I just finished reading the latest edition of one of my favourite publications, Grant's Interest Rate Observer, Vol 26 No 18, dated September 19, 2008.
In a piece on the desirability of investments in certain mortgage structures, Grant's discusses the state of the current housing market.
The piece references three metrics for determining home price valuations. The first is the recent transactional value of home prices relative to GDP. According to this metric, home prices are undervalued. However, I do not believe transactional value relative to the economy is a good indicator of valuation any more than I believe the dollar trading volume of a stock relative to its equity market capitalization, though it may be a good indicator of sentiment.
The second indicator referenced is the ratio of rental income to home prices. Since 1960, rents have averaged 5% of home prices. At the end of the second quarter, rental yield to home prices was 4.0%-4.1%. If rental prices do not rise, home prices have to fall 18%-20% so that rental yields are back to long-term trend.
The final indicator cited was incomes to home prices. Similarly, home prices would have to fall another 18%-21% for houses to be back to their long-term trend relative to income.
What is perhaps most striking is that generally, asset markets do not deflate to trend. They usually over-shoot to the downside so that they become cheap.
I do not believe the decline in home prices has stopped, nor do I think RTC II will halt the decline, though it may mitigate the downdraft.
Perhaps home prices will not fall another 20%, given that rentals and incomes may rise and RTC II may cushion the fall. However, what happens to the financial system if home prices fall another 10%? Or 15%?
If home prices have further to go to the downside, there are more asset impairments within the financial system to come, and economic growth will be anemic at best and in contraction at worst.
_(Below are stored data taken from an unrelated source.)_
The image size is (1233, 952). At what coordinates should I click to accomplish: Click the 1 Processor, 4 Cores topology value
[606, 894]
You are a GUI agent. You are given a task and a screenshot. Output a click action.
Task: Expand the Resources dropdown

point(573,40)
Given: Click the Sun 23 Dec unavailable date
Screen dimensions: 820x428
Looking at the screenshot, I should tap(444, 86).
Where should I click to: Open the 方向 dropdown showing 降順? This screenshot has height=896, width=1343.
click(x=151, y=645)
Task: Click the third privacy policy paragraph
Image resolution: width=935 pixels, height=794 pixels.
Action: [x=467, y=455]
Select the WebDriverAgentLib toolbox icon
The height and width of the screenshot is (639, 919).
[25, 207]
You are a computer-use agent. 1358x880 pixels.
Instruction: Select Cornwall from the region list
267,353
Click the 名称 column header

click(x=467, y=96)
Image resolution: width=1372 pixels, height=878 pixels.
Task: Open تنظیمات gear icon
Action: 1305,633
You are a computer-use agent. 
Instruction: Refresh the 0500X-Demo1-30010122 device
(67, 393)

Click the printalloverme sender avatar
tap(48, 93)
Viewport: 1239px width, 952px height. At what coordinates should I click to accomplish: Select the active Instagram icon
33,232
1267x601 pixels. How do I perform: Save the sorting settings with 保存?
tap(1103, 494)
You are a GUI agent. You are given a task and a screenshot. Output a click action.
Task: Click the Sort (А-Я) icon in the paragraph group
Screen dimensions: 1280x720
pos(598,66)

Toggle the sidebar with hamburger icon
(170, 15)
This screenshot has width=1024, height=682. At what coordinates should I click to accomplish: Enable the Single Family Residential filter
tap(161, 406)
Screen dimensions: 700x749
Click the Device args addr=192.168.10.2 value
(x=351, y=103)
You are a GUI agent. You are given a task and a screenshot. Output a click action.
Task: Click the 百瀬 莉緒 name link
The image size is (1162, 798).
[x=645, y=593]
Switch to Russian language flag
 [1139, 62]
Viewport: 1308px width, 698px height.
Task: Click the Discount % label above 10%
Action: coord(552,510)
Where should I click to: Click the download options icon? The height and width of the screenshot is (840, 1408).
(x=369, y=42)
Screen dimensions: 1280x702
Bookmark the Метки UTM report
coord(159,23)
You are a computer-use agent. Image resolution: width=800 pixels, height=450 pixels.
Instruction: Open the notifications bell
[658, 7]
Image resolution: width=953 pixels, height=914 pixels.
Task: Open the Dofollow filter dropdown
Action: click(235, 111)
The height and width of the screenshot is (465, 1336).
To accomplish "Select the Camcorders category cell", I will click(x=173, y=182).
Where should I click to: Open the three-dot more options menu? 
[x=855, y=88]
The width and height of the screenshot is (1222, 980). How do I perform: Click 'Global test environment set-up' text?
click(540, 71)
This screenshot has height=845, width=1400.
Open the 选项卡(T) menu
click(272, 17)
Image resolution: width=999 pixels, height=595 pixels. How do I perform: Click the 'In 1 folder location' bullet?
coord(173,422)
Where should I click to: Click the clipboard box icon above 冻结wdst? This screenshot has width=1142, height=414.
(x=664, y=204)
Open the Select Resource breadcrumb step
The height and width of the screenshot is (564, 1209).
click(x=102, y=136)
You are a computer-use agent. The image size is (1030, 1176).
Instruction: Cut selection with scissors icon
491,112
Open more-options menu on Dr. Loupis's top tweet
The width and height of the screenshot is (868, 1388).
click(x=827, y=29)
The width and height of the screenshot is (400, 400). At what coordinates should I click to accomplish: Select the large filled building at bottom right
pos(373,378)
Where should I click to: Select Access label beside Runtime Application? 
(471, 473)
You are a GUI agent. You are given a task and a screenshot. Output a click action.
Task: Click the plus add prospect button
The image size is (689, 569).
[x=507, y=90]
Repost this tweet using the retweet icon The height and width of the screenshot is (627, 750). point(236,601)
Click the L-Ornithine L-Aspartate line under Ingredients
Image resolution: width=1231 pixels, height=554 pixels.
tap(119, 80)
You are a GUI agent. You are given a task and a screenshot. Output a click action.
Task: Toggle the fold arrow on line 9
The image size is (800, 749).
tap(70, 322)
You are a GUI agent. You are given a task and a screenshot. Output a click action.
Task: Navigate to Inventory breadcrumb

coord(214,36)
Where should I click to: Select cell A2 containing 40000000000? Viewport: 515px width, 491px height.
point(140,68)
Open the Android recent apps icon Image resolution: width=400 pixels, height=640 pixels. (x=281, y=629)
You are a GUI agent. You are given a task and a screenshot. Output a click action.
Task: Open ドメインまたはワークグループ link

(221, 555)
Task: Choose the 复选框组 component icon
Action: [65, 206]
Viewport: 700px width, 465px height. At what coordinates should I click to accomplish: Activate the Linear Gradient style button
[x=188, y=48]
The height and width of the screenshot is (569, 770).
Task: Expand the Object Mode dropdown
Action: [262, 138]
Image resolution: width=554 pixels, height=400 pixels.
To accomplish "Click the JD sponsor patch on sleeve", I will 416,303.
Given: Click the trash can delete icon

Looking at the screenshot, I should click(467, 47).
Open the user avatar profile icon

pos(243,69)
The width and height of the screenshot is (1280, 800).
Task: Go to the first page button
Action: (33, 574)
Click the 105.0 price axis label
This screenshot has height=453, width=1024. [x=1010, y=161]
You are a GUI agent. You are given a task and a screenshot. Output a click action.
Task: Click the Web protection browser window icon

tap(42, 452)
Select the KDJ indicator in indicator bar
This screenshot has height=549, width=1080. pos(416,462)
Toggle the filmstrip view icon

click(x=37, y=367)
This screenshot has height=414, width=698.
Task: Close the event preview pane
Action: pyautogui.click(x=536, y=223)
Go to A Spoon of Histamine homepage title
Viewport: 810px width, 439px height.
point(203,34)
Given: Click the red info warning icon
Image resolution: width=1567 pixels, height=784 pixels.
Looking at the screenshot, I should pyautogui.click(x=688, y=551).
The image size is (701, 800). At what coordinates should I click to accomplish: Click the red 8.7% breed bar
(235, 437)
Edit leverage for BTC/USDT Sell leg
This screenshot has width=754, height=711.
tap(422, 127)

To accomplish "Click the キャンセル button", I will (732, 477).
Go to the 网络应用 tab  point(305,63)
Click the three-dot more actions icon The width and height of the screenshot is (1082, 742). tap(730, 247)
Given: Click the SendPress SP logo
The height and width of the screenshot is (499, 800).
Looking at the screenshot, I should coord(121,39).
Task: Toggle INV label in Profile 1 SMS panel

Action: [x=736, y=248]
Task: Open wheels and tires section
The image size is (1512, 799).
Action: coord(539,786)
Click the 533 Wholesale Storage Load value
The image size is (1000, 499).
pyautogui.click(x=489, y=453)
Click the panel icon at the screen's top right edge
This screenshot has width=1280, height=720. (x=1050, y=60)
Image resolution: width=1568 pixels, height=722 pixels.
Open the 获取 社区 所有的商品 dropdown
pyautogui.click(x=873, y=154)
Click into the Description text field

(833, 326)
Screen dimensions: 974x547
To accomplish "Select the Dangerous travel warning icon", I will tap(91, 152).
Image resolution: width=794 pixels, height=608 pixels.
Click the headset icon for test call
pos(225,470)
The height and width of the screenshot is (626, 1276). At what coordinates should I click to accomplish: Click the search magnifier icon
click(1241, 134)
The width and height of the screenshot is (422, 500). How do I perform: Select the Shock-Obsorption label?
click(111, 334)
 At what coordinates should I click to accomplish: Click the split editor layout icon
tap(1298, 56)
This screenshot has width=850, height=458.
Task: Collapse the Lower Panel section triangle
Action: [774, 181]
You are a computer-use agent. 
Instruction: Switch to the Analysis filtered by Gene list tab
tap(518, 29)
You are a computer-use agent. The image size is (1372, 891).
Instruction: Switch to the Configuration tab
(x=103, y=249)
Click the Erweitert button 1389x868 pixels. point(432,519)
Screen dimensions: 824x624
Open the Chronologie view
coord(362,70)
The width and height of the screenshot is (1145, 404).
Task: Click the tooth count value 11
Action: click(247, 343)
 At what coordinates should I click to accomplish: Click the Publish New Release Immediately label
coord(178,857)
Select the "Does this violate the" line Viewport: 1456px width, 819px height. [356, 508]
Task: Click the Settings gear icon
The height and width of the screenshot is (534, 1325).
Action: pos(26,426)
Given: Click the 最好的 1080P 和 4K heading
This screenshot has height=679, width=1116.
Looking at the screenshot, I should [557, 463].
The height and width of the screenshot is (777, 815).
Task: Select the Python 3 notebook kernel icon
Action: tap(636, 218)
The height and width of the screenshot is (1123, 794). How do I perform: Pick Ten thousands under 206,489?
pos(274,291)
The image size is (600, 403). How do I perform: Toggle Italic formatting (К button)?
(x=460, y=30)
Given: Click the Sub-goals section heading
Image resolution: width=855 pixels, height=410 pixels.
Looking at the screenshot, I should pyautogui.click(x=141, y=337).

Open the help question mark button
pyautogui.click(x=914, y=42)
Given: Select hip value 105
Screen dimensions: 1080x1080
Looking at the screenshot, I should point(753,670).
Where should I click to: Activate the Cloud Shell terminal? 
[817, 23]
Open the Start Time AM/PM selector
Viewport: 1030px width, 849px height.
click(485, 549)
I use 7.5% as a normalized profit margin, which is above the long-term average of 6% (and down from the peak of 10% last year). Thus, my approximate normalized earnings estimate for the SP 500 is $75. That gets me to a normalized multiple of 16x, which is not cheap. It's as if investors believe this is a normal economic environment.
Given that investors are valuing the market as if the credit crisis isn't really happening; given that the market has fallen 25% from its peak, which is less than the average post-World War II decline of 30%; and given that I keep hearing from the talking heads and the powers that be this is the Greatest Credit Crisis Since the Depression, this is not a good environment for stocks.
Thus, the bear market in equities will continue.